1 - You want to do some science; your PI just wants the p’s!
Introduction
You work in a sleep lab studying the effect of a new treatment regimen on memory consolidation during sleep.
Your lab collects an EEG biomarker of memory (sleep spindles) from N=20 human subjects.
To do so, your lab measures the power in the spindle band (9-15 Hz) twice per minute. Your lab has a reliable method to detect spindle activity; this detector is known to have small measurement errors outside of treatment. You expect it to still work during treatment, but also expect more variability in the spindle power estimates (hence more variability in the detections) during treatment.
For each subject, your lab measures spindle activity during three conditions:
Baseline: Data collection lasts 7 hours while the subject sleeps the night before the intervention. This results in 840 samples of spindle activity for each subject.
During Treatment: Data collection during a 15 minute intervention during sleep, resulting in 30 samples of spindle activity for each subject.
Post-treatment: Data collection after intervention lasts 7 hours, while the subject sleeps, resulting in 840 samples of spindle activity for each subject.
Here’s a graphical representation of the data collected from one subject:
Your PI says: “I hypothesize that some subjects will show an increase in spindle activity as a result of this treatment. Other subjects may not respond to the treatment. Conduct a hypothesis test for each subject to determine if they are responsive and report the p-values associated with each test.”

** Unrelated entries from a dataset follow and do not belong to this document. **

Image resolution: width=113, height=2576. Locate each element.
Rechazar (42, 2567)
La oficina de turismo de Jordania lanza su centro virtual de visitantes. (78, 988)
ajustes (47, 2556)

Fundamentally, p-values indicate how incompatible a data set is with a specified statistical model, but they do not express a probability that any scientific hypothesis is correct or whether on hypothesis is more likely true than another. P-values can be part of a strong statistical argument, but do not provide a robust measure of evidence about a hypothesis on their own. In particular, a p-value needs to be paired with a measure of effect size to describe whether an effect is scientifically meaningful.
Another important issue is that p-values are often only meaningful in cases where the scientific question to answer has only a binary outcome. Most scientific questions require more than yes or no answers, but it is common to see researchers try to shoehorn their experiments to produce binary outcomes just so that they can express their results using p-values. This risks throwing away useful information and decreasing the statistical power of an argument.
Based on your understanding of how to interpret p-values, are there any concerns about your PIs analysis plan to just report p-values for separate tests conducted on each subject? What other approaches could you use to evaluate the effect of treatment in the subject population?
At this point, perhaps you feel that we should just get rid of p-values entirely. Good idea! Many researchers and statisticians agree with you. But despite multiple organized efforts to downplay the use of p-values in scientific research, a focus on computing and reporting p-values has persisted.
You have a detailed discussion with your PI about the issues with focusing on p-values for this study, but your PI says: “We’re not going to be able to publish anything unless we show statistical significance so just give me the p’s!”
2- Let’s do it: Define & compute p-values.
Before we compute p-values, let’s consider what a p-value means.
What does a p-value mean?
A p-value is used to compare two competing hypotheses. If our scientific hypothesis is that spindle activity changes during treatment relative to its baseline level of activity, we need another hypothesis to compare this to. In this case, we can hypothesize that the spindle activity does not change during treatment. This is called the null hypothesis.
Our goal is to collect data that provides evidence in favor of our scientific hypothesis over the null hypothesis. But this is not a fair fight; we start by assuming that the null hypothesis is true and only reject it after we achieve a sufficiently high bar of evidence. The p-value tells us how high a bar we have achieved.
One useful analogy is proof by contradiction. There, we assume that a hypothesis is true and show that this assumption leads to a contraction. If we were to observe data that could not possibly occur if the null hypothesis were true, this would be definitive evidence against that hypothesis. However, it is not the case that if we observe data that is unlikely if the null hypothesis were true then the null hypothesis is itself unlikely.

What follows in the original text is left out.